Consegna 1:
Rispondi a queste domande sul testo estratto:
(a) Quale società gestisce l'impianto?
(b) Quanto è costato al Comitato il modello sviluppato dalla società "Servizi e Territorio"?
(c) Secondo chi scrive, per quale causa di mortalità la tabella 4 dell'articolo sembra mostrare una relazione dose-risposta?
Consegna 2: Scrivi il seguito del testo estratto con la critica all'indagine epidemiologica sull'impianto gestito da SILEA, ripartendo dopo la sua ultima frase.
== Testo estratto ==
Gli Autori erano perfettamente a conoscenza dell’esistenza delle mappe da noi prodotte (sito), ma hanno scelto di non utilizzarle.
Sappiamo bene come a un’imprecisa caratterizzazione dei livelli di esposizione sia associata una sottostima anche considerevole dei risultati.
Da questo punto di vista, un’altra perplessità rispetto al lavoro è la presentazione dei risultati. Gli Autori dell’articolo limitano l’analisi ai rischi di categorie di esposizione e, oltretutto, combinano sempre i soggetti con esposizione intermedia con quelli a maggiore esposizione. Questo impedisce di apprezzare eventuali relazioni dose-risposta se non in modo indiretto e incompleto. Nonostante gli Autori dichiarino che un valore di esposizione è assegnato a ciascun soggetto, non hanno prodotto alcuna analisi di trend, cioè non hanno mai voluto testare se esistesse una relazione dose-risposta tra le emissioni dell’impianto e le patologie considerate. Questa analisi, utilizzando tutti i dati disponibili, avrebbe potuto mettere in evidenza associazioni che non sono riportate nell’articolo. Per esempio, esaminando la tabella 4 dell’articolo, a noi sembra che questa relazione esista per la mortalità per malattie dell’apparato respiratorio in ambo i generi. La scarsa dimensione dello studio avrebbe altresì suggerito di combinare entrambi i generi al fine di ottenere una maggiore potenza statistica.
Non siamo, inoltre, d’accordo con la scelta fatta dagli Autori di considerare per ciascun soggetto solo il primo ricovero. Riteniamo che questa pratica – comune per valutare l’incidenza, cioè il numero di nuovi casi di una patologia, e utilizzata specie per i tumori – non sia adeguata per valutare un altro effetto importante consistente nel peggioramento dello stato di salute, che è al contrario ben rappresentato dal ripetersi dei ricoveri nella stessa persona.
L’analisi sui tumori è da noi ritenuta poco informativa, stante la latenza tra esposizione e danno e la mancanza di una coorte di esposti residenti a lungo nell’area considerata.
Un’ulteriore perplessità riguarda i costi e, più in generale, il contesto in cui si è realizzata l’indagine epidemiologica. L’impianto è gestito da SILEA S.p.A., società partecipata dai Comuni del lecchese. SILEA commissiona il modello di dispersione delle emissioni e lo svolgimento degli aspetti tecnico ingegneristici delle analisi alla società TecnoHabitat S.r.l. spacchettandolo in varie tranche, per un importo complessivo di 66.800 euro+IVA. Il modello che noi abbiamo fatto sviluppare dalla società “Servizi e Territorio” è costato al nostro Comitato 4.026 euro, IVA compresa. Tecno Habitat faceva anche parte del Consorzio temporaneo di imprese che ha curato la progettazione del sistema di teleriscaldamento voluto da SILEA.
===
== Materiale di partenza ==
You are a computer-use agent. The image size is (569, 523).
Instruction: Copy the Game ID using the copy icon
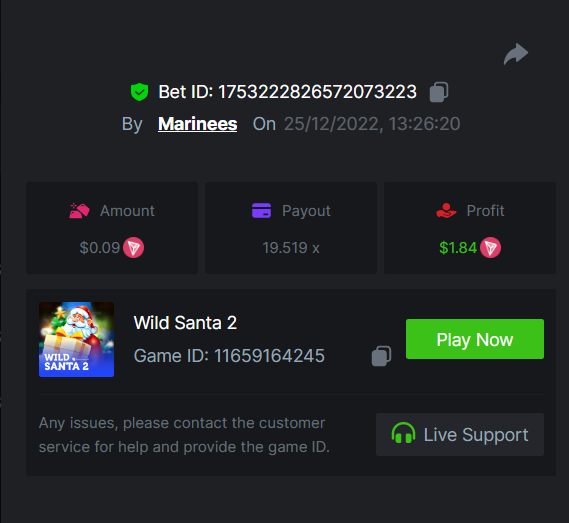pyautogui.click(x=381, y=356)
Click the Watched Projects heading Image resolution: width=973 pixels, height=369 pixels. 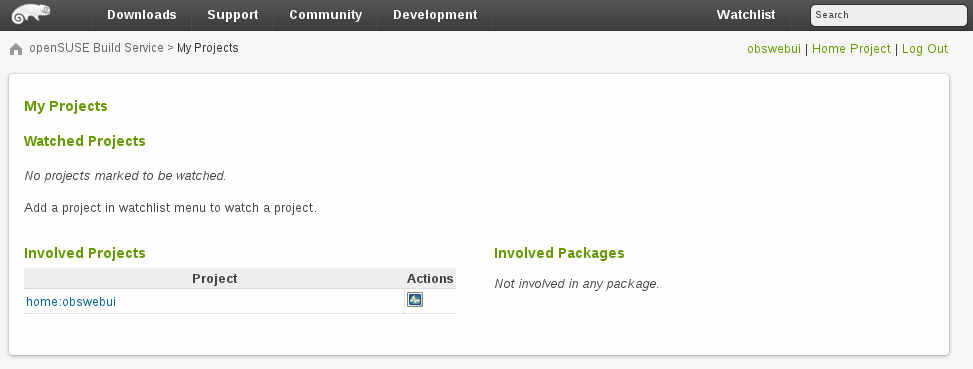tap(84, 141)
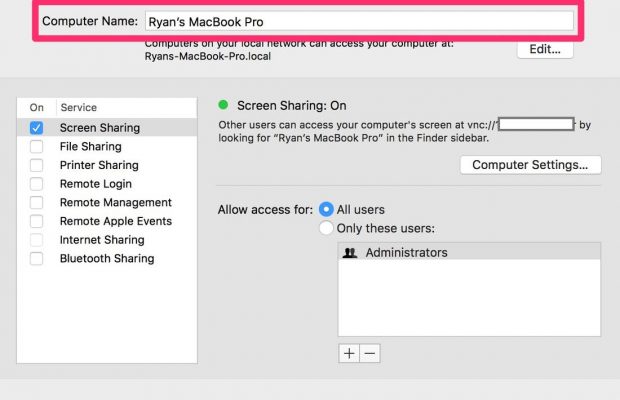Select Internet Sharing service row

[102, 240]
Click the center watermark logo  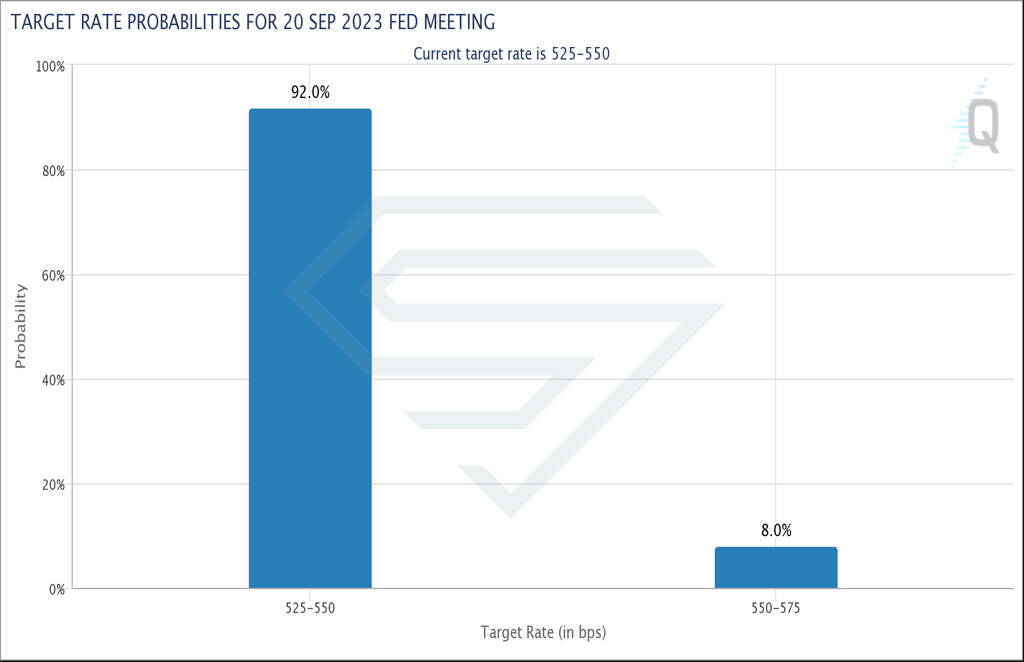coord(505,356)
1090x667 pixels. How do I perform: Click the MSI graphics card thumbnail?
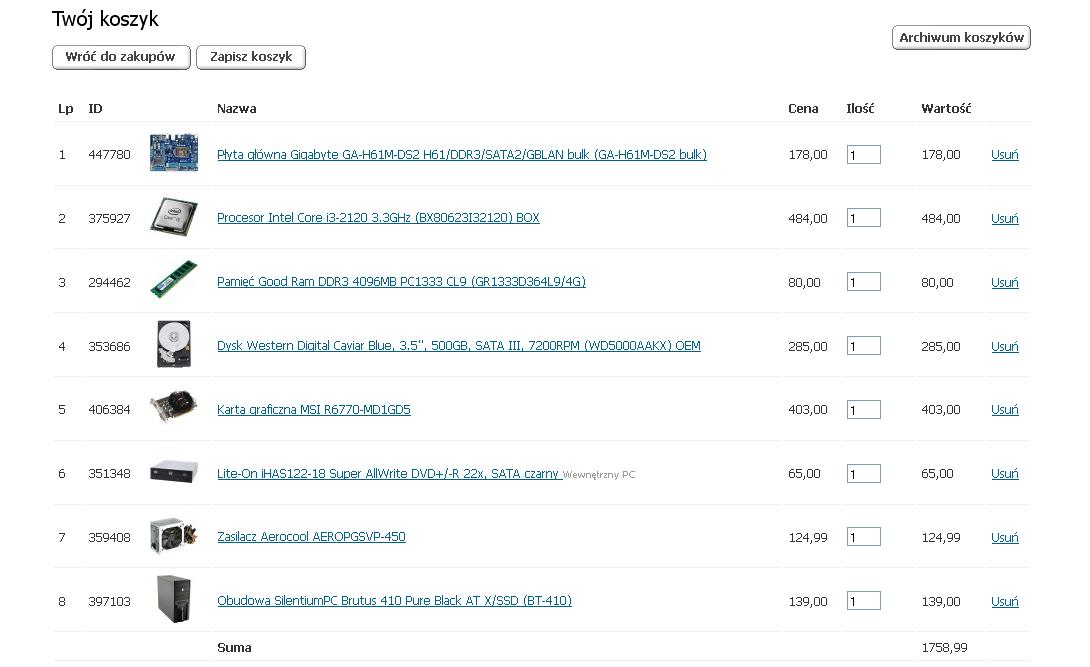(174, 407)
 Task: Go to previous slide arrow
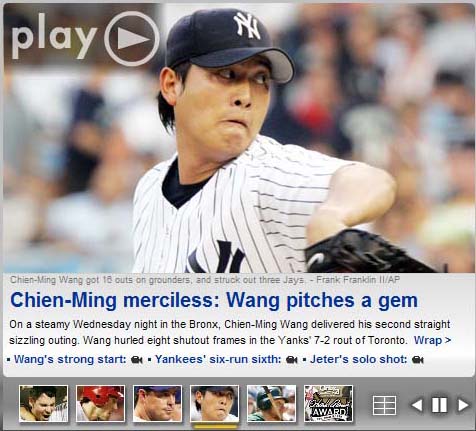point(417,405)
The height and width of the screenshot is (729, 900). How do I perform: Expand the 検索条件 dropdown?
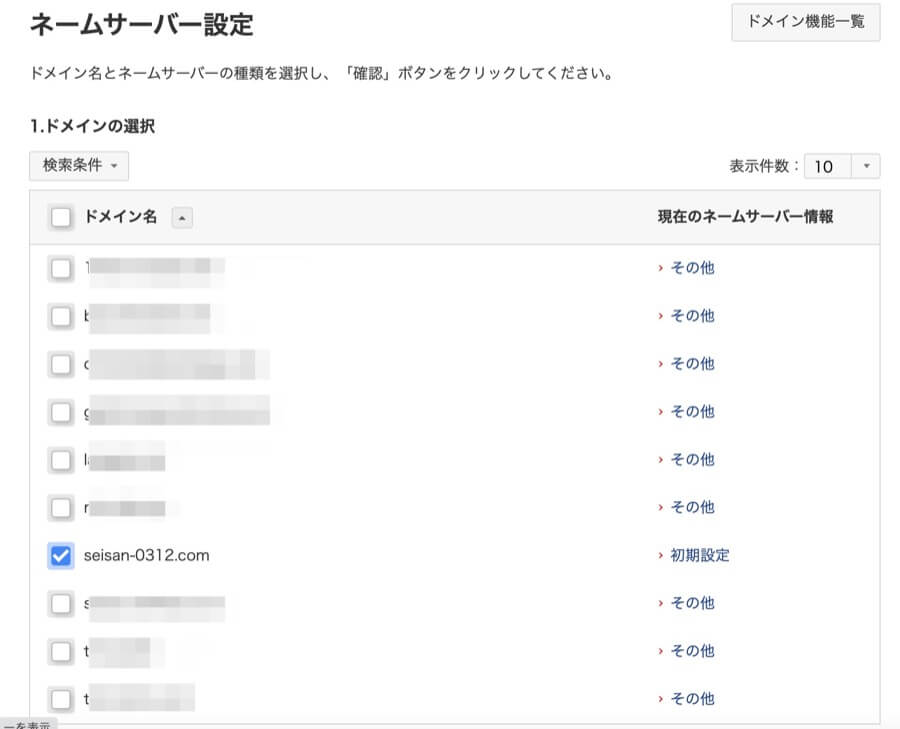coord(79,165)
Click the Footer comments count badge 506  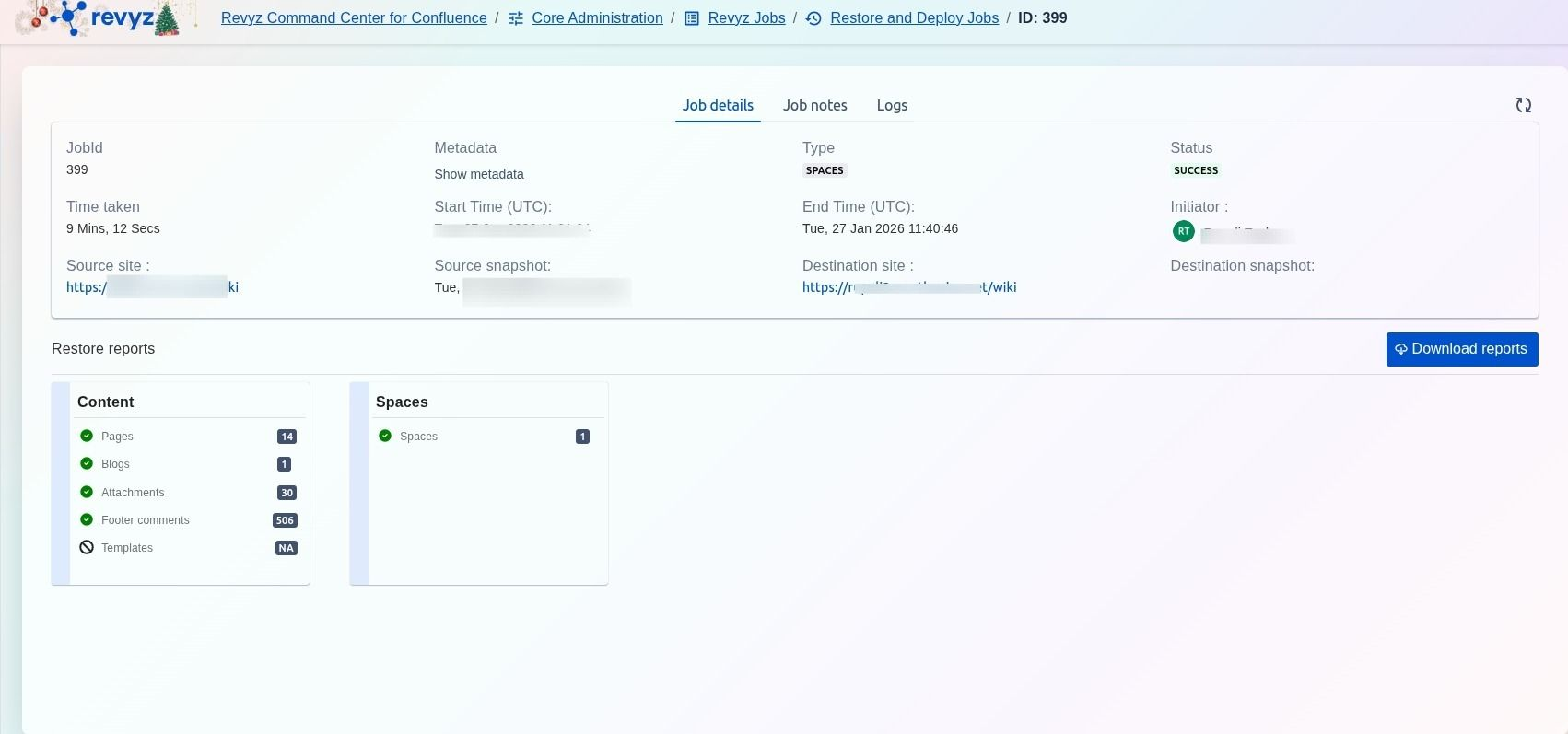tap(285, 520)
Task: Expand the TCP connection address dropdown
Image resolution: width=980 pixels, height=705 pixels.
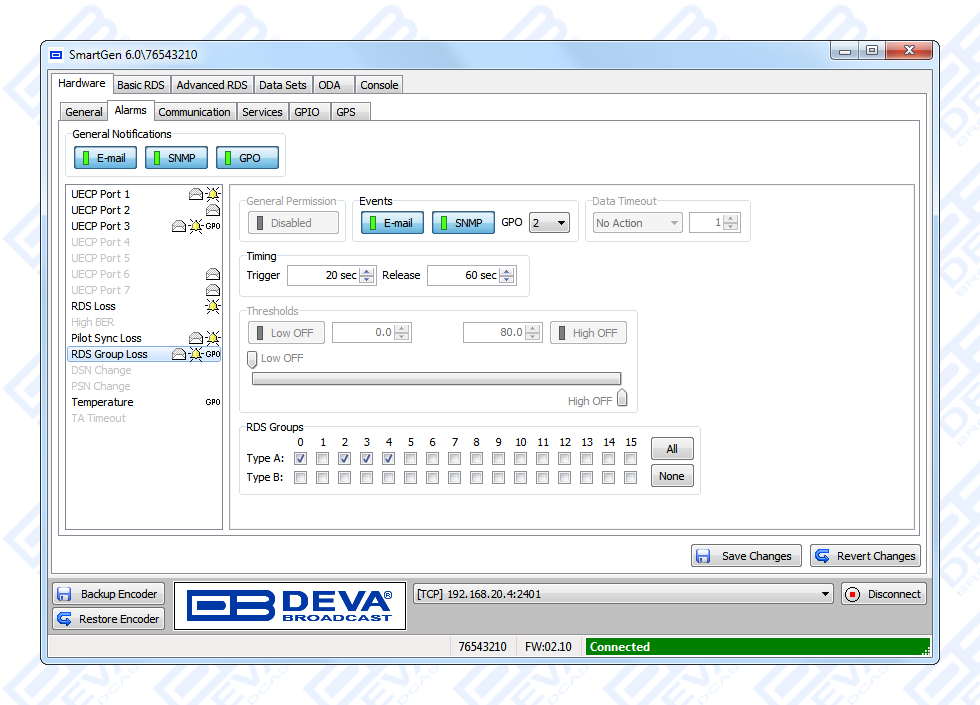Action: pyautogui.click(x=825, y=594)
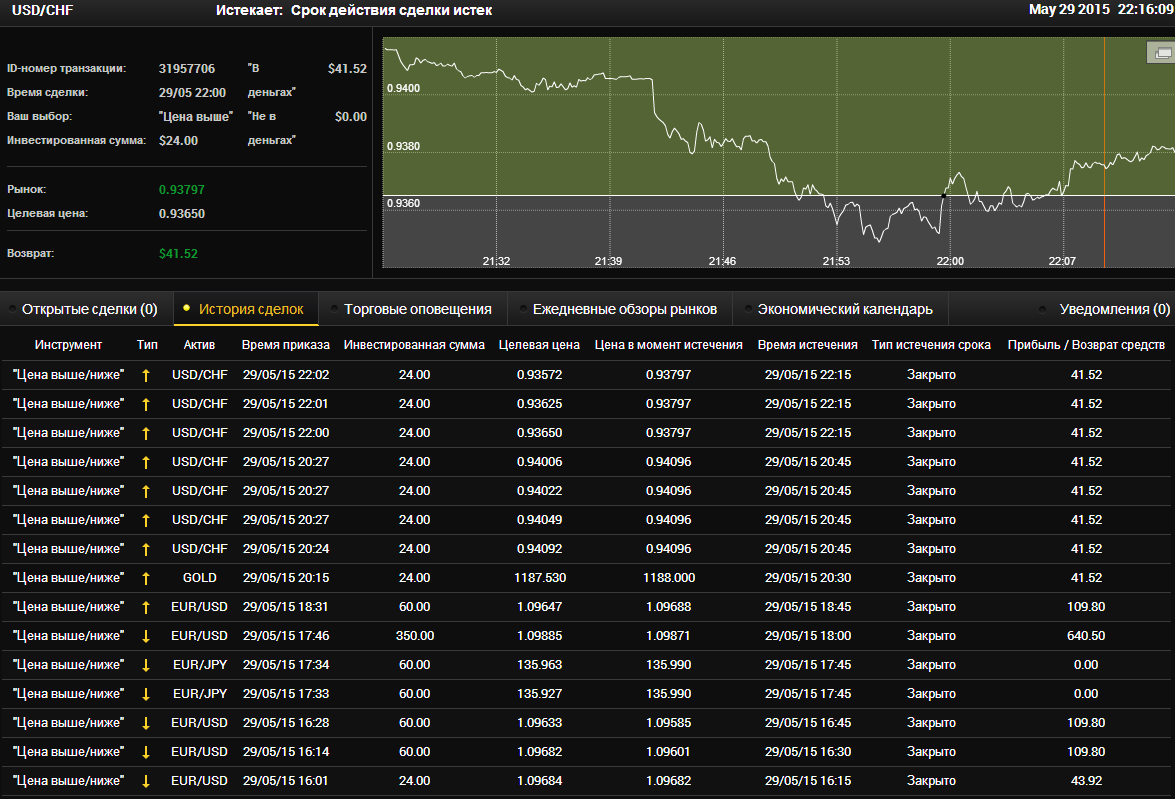Click the Инвестированная сумма column header

click(x=414, y=345)
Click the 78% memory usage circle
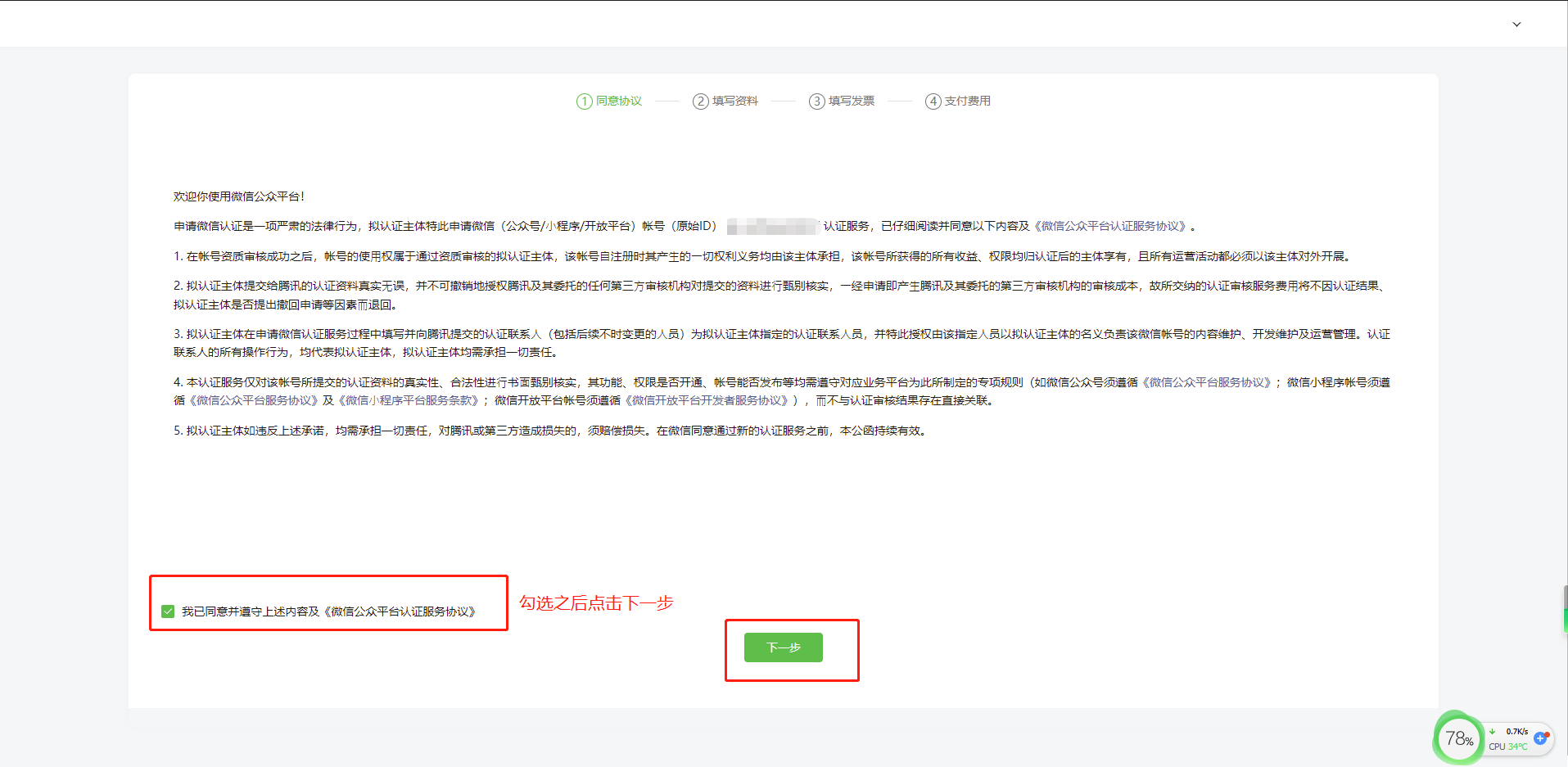 (1458, 739)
===
Risposta attesa 1:
(a) SILEA S.p.A., società partecipata dai Comuni del lecchese.
(b) 4.026 euro, IVA compresa.
(c) Le malattie dell'apparato respiratorio, in ambo i generi.

Risposta attesa 2:
La convenzione tra SILEA e l’Università di Torino, che ha realizzato l’indagine epidemiologica vera e propria, ha comportato una spesa da parte di SILEA di 120.000 euro+IVA e prevedeva anche una clausola di riservatezza sui risultati sino a quando questi «non [fossero divenuti] di dominio pubblico». Una sorta di divieto a pubblicare i dati senza l’autorizzazione del committente SILEA.
Su tutto questo non chiediamo risposta da parte degli Autori, ma lo segnaliamo con indignazione ai lettori.
Tutto quanto abbiamo dichiarato è ovviamente documentato e disponibile presso il Coordinamento Lecchese Rifiuti Zero. Per i motivi esposti e credendo che la partecipazione sia un valore irrinunciabile, chiediamo che gli Autori ci forniscano una copia dei loro dati di mortalità (anonimizzati, per la tutela della riservatezza) comprensivi di georeferenziazione, eventualmente con un’imprecisione tale da impedire l’identificazione dei soggetti, al fine di verificare se esista un rischio utilizzando le mappe da noi prodotte e studiando la relazione-dose risposta. In alternativa, chiediamo una loro disponibilità reale a effettuare insieme a tecnici di nostra fiducia le analisi che abbiamo indicato.
Conflitti di interesse dichiarati: membri del Coordinamento Lecchese Rifiuti Zero.